Overview of the XML file formats in Office 2010
Published: May 16, 2012
The Open XML file formats simplify the exchange of data between Office applications and enterprise business systems. Based on open standards, these XML file formats enable the rapid creation of documents from different data sources and speed up document assembly, data mining, and content reuse.
The 2007 Office system supports the ECMA-376 Office Open XML Formats standard, which was later submitted to ISO/IEC and was published in late 2008 as the ISO/IEC 29500 Office Open XML Formats standard. Office 2010 provides read support for ECMA-376, read/write support for ISO/IEC 29500 Transitional, and read support for ISO/IEC 29500 Strict.
Documentation for the ISO/IEC 29500 Office Open XML Formats is available from ISO/IEC, and documentation for ECMA-376 is available from Ecma International. For detailed information about how these formats are supported in Office 2010 and the 2007 Office system, see Microsoft Office File Format Documents (http://go.microsoft.com/fwlink/p/?LinkId=191143) on MSDN.

Work to do
1: Reproduce the passage of the Office 2010 XML file formats article word for word, starting at "Documentation for the" and ending at "(http://go.microsoft.com/fwlink/p/?LinkId=191143) on MSDN.".
2: According to the Office 2010 XML file formats article, when was the ISO/IEC 29500 Office Open XML Formats standard published?
3: Extend the Office 2010 XML file formats article with new text that begins after its final sentence.

Data shown
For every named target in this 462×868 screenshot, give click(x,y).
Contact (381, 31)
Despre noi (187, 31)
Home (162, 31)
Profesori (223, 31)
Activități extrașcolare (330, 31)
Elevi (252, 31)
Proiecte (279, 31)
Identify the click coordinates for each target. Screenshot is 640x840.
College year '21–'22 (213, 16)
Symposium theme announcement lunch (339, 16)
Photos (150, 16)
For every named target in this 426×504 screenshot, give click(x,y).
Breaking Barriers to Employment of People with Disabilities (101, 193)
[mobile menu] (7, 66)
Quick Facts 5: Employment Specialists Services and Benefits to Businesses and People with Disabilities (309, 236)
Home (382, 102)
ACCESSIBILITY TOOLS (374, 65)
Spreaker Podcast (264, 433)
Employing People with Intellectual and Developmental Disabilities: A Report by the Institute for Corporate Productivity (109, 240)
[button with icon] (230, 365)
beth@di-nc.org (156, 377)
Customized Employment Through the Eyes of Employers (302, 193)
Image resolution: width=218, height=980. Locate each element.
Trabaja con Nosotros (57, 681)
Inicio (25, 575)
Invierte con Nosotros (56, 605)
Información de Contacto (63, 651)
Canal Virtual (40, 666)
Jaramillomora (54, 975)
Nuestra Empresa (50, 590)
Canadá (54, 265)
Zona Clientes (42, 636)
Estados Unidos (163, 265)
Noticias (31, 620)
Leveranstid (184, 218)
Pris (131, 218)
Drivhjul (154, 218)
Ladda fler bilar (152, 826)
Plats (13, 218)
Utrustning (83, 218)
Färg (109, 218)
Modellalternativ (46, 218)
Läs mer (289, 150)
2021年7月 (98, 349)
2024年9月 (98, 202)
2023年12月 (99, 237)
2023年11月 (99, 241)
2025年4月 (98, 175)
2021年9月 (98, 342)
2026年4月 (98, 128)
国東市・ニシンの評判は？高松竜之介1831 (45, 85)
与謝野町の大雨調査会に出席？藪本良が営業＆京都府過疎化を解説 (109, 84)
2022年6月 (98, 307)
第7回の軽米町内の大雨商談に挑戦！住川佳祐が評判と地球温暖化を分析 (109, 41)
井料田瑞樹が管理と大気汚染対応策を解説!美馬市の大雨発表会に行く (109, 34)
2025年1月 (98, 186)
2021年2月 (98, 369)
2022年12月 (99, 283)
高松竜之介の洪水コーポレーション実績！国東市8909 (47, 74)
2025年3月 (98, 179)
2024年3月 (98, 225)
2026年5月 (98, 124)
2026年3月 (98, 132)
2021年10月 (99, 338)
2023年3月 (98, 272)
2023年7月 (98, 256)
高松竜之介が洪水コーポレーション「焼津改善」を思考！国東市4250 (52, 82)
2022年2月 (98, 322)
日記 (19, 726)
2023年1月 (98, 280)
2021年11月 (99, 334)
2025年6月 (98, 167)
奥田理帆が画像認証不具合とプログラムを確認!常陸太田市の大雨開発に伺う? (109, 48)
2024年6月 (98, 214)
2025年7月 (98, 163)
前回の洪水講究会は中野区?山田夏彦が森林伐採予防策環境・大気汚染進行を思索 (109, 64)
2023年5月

Responses for each task
1:
Documentation for the ISO/IEC 29500 Office Open XML Formats is available from ISO/IEC, and documentation for ECMA-376 is available from Ecma International. For detailed information about how these formats are supported in Office 2010 and the 2007 Office system, see Microsoft Office File Format Documents (http://go.microsoft.com/fwlink/p/?LinkId=191143) on MSDN.

2: In late 2008.

3:
In this article:
Benefits of the Open XML Formats
The Open XML Formats provide several benefits for developers, IT professionals, and users. These benefits include the following:
Compact file format Documents are automatically compressed, up to 75 percent smaller.
Improved damaged file recovery Modular data storage enables files to open even if a component within the file, such as a chart or table, is damaged.
Safer documents Embedded code, such as OLE objects or Microsoft Visual Basic for Applications (VBA) code, is stored in a separate section within the file so that it can easily be identified for special processing. IT administrators can block the documents that contain unwanted macros or controls. This helps make documents safer for users when they are opened.
Easier integration Developers have direct access to specific contents within the file, such as charts, comments, and document metadata.
Transparency and improved information security Documents can be shared confidentially because personally identifiable information and business-sensitive information, such as user names, comments, tracked changes, and file paths, can easily be identified and removed.
Compatibility By installing the Microsoft Office Compatibility Pack, users of Microsoft Office 2000, Microsoft Office XP, and Microsoft Office 2003 editions can open, edit, and save documents in one of the new XML formats.
Structure of the Open XML Formats
The basic structure of the Open XML Formats consists of the following five elements, which are described in more detail in the sections that follow.
Start part The highest order part in the hierarchy.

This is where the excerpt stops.